§ **Dataset records**:

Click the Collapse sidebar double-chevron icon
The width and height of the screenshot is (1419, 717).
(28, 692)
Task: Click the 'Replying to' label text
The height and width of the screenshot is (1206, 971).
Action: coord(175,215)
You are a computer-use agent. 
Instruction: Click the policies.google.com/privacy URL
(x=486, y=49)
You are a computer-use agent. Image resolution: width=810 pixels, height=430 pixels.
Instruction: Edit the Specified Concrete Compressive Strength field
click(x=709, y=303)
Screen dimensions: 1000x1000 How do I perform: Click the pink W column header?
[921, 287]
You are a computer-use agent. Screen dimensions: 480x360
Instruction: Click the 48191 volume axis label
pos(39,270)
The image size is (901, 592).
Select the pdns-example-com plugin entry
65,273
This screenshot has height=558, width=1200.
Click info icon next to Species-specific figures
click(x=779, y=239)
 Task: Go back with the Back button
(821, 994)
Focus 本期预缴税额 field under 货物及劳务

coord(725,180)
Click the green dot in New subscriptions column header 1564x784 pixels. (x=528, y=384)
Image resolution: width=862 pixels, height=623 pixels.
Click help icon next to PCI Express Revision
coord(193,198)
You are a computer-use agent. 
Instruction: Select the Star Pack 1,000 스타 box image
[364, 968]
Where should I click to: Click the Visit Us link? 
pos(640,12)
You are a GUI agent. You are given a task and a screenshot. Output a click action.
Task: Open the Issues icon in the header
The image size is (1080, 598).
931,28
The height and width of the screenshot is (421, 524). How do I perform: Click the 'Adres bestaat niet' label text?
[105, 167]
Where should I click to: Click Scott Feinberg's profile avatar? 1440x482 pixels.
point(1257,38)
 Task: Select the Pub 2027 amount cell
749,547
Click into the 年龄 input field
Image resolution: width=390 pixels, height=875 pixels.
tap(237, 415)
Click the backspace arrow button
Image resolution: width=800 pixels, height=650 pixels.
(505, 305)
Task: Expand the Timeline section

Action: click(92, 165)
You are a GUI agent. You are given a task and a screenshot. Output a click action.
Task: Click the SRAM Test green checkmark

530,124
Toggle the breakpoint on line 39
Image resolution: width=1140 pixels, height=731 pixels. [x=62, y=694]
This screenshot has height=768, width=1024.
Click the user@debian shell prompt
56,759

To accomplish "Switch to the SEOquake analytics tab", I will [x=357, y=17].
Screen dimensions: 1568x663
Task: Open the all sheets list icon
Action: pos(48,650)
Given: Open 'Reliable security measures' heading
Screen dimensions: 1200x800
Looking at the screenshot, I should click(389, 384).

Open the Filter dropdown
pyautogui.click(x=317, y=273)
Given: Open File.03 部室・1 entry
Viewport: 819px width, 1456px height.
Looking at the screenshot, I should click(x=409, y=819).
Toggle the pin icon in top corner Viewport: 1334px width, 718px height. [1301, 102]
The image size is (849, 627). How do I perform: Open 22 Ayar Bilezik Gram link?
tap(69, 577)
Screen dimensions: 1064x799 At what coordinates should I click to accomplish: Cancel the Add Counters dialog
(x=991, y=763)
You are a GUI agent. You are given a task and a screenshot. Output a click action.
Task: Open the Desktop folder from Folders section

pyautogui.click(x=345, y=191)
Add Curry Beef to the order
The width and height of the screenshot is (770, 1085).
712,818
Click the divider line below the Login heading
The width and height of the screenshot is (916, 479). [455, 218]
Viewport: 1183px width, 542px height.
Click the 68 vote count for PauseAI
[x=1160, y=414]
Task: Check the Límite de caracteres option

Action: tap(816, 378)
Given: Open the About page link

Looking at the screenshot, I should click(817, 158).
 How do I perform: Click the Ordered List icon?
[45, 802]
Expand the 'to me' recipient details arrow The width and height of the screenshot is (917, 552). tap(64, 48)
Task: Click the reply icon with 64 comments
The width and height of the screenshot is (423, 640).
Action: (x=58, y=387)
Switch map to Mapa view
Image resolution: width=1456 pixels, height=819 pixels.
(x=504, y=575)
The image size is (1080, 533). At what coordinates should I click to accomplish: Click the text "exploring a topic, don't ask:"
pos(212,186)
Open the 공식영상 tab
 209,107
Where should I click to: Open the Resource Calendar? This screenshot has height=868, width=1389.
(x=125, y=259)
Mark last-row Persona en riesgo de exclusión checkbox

§ **Task directions**:
Give again each line of the listing above, keeping every word the same.

§ **Response**:
Click the Collapse sidebar double-chevron icon
The width and height of the screenshot is (1419, 717).
(28, 692)
Task: Click the 'Replying to' label text
The height and width of the screenshot is (1206, 971).
Action: coord(175,215)
You are a computer-use agent. 
Instruction: Click the policies.google.com/privacy URL
(x=486, y=49)
You are a computer-use agent. Image resolution: width=810 pixels, height=430 pixels.
Instruction: Edit the Specified Concrete Compressive Strength field
click(x=709, y=303)
Screen dimensions: 1000x1000 How do I perform: Click the pink W column header?
[921, 287]
You are a computer-use agent. Screen dimensions: 480x360
Instruction: Click the 48191 volume axis label
pos(39,270)
The image size is (901, 592).
Select the pdns-example-com plugin entry
65,273
This screenshot has height=558, width=1200.
Click info icon next to Species-specific figures
click(x=779, y=239)
 Task: Go back with the Back button
(821, 994)
Focus 本期预缴税额 field under 货物及劳务

coord(725,180)
Click the green dot in New subscriptions column header 1564x784 pixels. (x=528, y=384)
Image resolution: width=862 pixels, height=623 pixels.
Click help icon next to PCI Express Revision
coord(193,198)
You are a computer-use agent. 
Instruction: Select the Star Pack 1,000 스타 box image
[364, 968]
Where should I click to: Click the Visit Us link? 
pos(640,12)
You are a GUI agent. You are given a task and a screenshot. Output a click action.
Task: Open the Issues icon in the header
The image size is (1080, 598).
931,28
The height and width of the screenshot is (421, 524). How do I perform: Click the 'Adres bestaat niet' label text?
[105, 167]
Where should I click to: Click Scott Feinberg's profile avatar? 1440x482 pixels.
point(1257,38)
 Task: Select the Pub 2027 amount cell
749,547
Click into the 年龄 input field
Image resolution: width=390 pixels, height=875 pixels.
tap(237, 415)
Click the backspace arrow button
Image resolution: width=800 pixels, height=650 pixels.
(505, 305)
Task: Expand the Timeline section

Action: click(92, 165)
You are a GUI agent. You are given a task and a screenshot. Output a click action.
Task: Click the SRAM Test green checkmark

530,124
Toggle the breakpoint on line 39
Image resolution: width=1140 pixels, height=731 pixels. [x=62, y=694]
This screenshot has height=768, width=1024.
Click the user@debian shell prompt
56,759

To accomplish "Switch to the SEOquake analytics tab", I will [x=357, y=17].
Screen dimensions: 1568x663
Task: Open the all sheets list icon
Action: pos(48,650)
Given: Open 'Reliable security measures' heading
Screen dimensions: 1200x800
Looking at the screenshot, I should click(389, 384).

Open the Filter dropdown
pyautogui.click(x=317, y=273)
Given: Open File.03 部室・1 entry
Viewport: 819px width, 1456px height.
Looking at the screenshot, I should click(x=409, y=819).
Toggle the pin icon in top corner Viewport: 1334px width, 718px height. [1301, 102]
The image size is (849, 627). How do I perform: Open 22 Ayar Bilezik Gram link?
tap(69, 577)
Screen dimensions: 1064x799 At what coordinates should I click to accomplish: Cancel the Add Counters dialog
(x=991, y=763)
You are a GUI agent. You are given a task and a screenshot. Output a click action.
Task: Open the Desktop folder from Folders section

pyautogui.click(x=345, y=191)
Add Curry Beef to the order
The width and height of the screenshot is (770, 1085).
712,818
Click the divider line below the Login heading
The width and height of the screenshot is (916, 479). [455, 218]
Viewport: 1183px width, 542px height.
Click the 68 vote count for PauseAI
[x=1160, y=414]
Task: Check the Límite de caracteres option

Action: tap(816, 378)
Given: Open the About page link

Looking at the screenshot, I should click(817, 158).
 How do I perform: Click the Ordered List icon?
[45, 802]
Expand the 'to me' recipient details arrow The width and height of the screenshot is (917, 552). tap(64, 48)
Task: Click the reply icon with 64 comments
The width and height of the screenshot is (423, 640).
Action: (x=58, y=387)
Switch map to Mapa view
Image resolution: width=1456 pixels, height=819 pixels.
(x=504, y=575)
The image size is (1080, 533). At what coordinates should I click to accomplish: Click the text "exploring a topic, don't ask:"
pos(212,186)
Open the 공식영상 tab
 209,107
Where should I click to: Open the Resource Calendar? This screenshot has height=868, width=1389.
(x=125, y=259)
Mark last-row Persona en riesgo de exclusión checkbox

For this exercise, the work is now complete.